Slope issues can plague the rest of the parking space too. Even if the parking spaces are the right dimension and correctly striped, many exceed the maximum slope of 1:48. How does this happen? Either the initial grading wasn’t done well or, frankly, it’s very hard to level asphalt paving.
Often you find that catch basins and drains are installed near the stalls – exactly where you don’t want them – and there tends to be a steep slope toward the drain. Working with a knowledgeable paving company can make accessible parking lot requirements fairly straightforward and easy to install.
Not sure whether your existing parking lot is in compliance? Taking proactive steps now will help keep you ahead of that curve. If a comprehensive ADA evaluation of a parking lot has been completed in the past, that’s good. Now it’s time to take it off the shelf, and read it. Look for the inspection date. If it’s been since the 2010 federal ADA updates, you may want to check Illinois code as well, as it frequently changes. See www.illinois.gov for specific details. The State of Illinois ADA compliance regulations currently stipulate:
Any facility offering parking for tenants or visitors must provide accessible parking for people with disabilities. An accessible parking space consists of a vehicle space and a striped access aisle. The entire space must be kept clear of obstructions at all times, including ice, snow, shopping carts, trash cans, seasonal garden displays, and bicycle racks.
If a comprehensive ADA evaluation of the parking lot has not been recently performed, this may be the time todo it. Having an outside paving professional perform the evaluation provides a second set of eyes and professional experience in ADA compliance. Some property managers may wonder why that might be necessary. There are several reasons, but the biggest one is simple: It’s federal law. If any organization, including community associations, is not in compliance with the ADA, it may be only a matter of time before someone is slapped with a lawsuit.
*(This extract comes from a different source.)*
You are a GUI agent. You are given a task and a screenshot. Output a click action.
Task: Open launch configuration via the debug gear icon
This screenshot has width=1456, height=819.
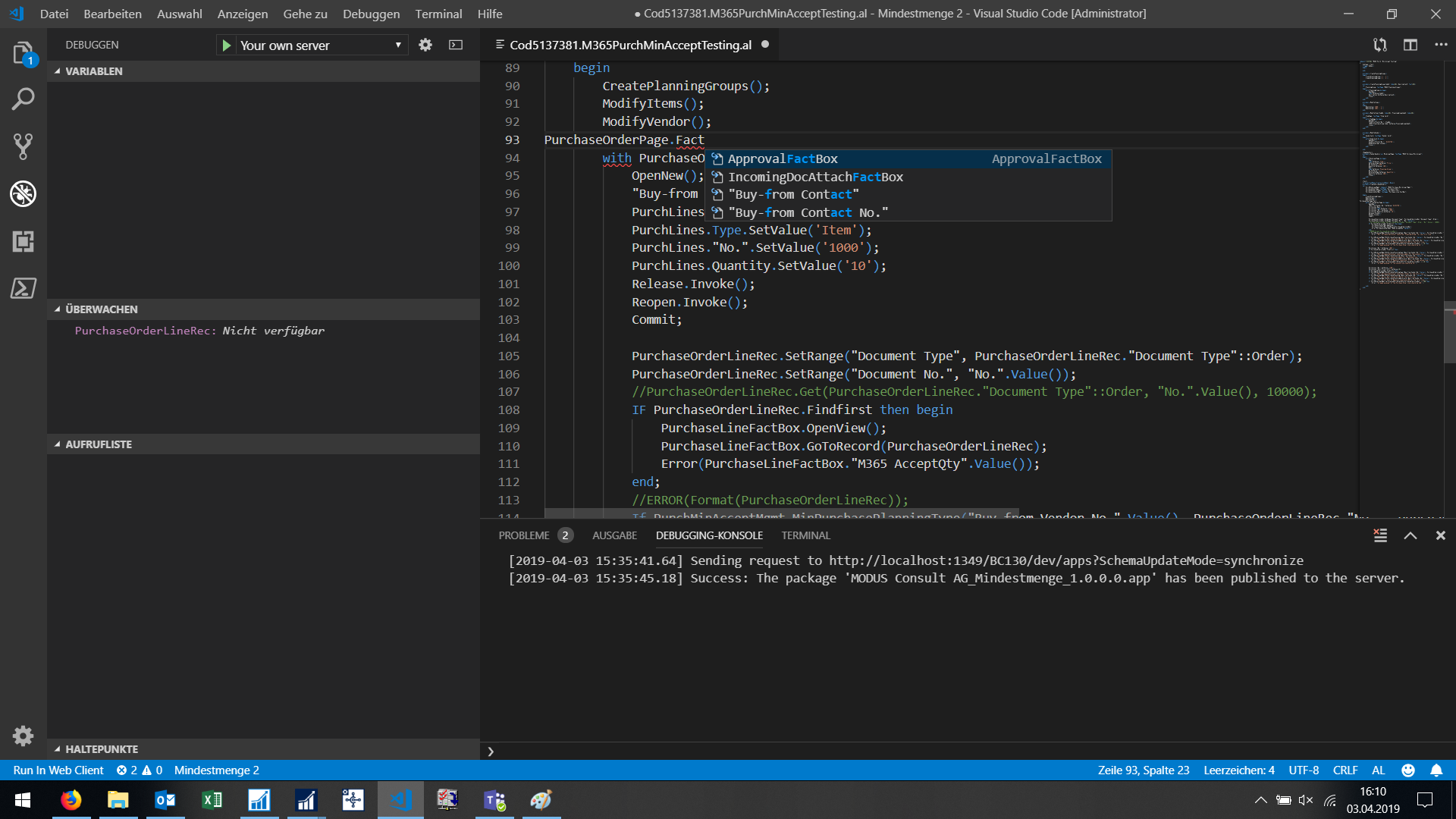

Today, 27 years after the Americans with Disabilities Act (ADA) was signed into law, a significant number of property owners covered under this federal law continue to be sued for their failure to comply with the standards. Accessible parking spaces seem uncomplicated, but they frequently trip up property owners who don’t realize that there’s more to parking spaces than just painting the International Symbol of Access on the ground. Avoid the headache of lawsuits or penalties and make sure your parking lot is serving all of your homeowners – and their guests. Seeking proper guidance from Accredited, professional paving companies can provide peace of mind, and ensure your parking lots are accessible – and really lovely – for everyone. Then you’re really ready to Rock & Roll!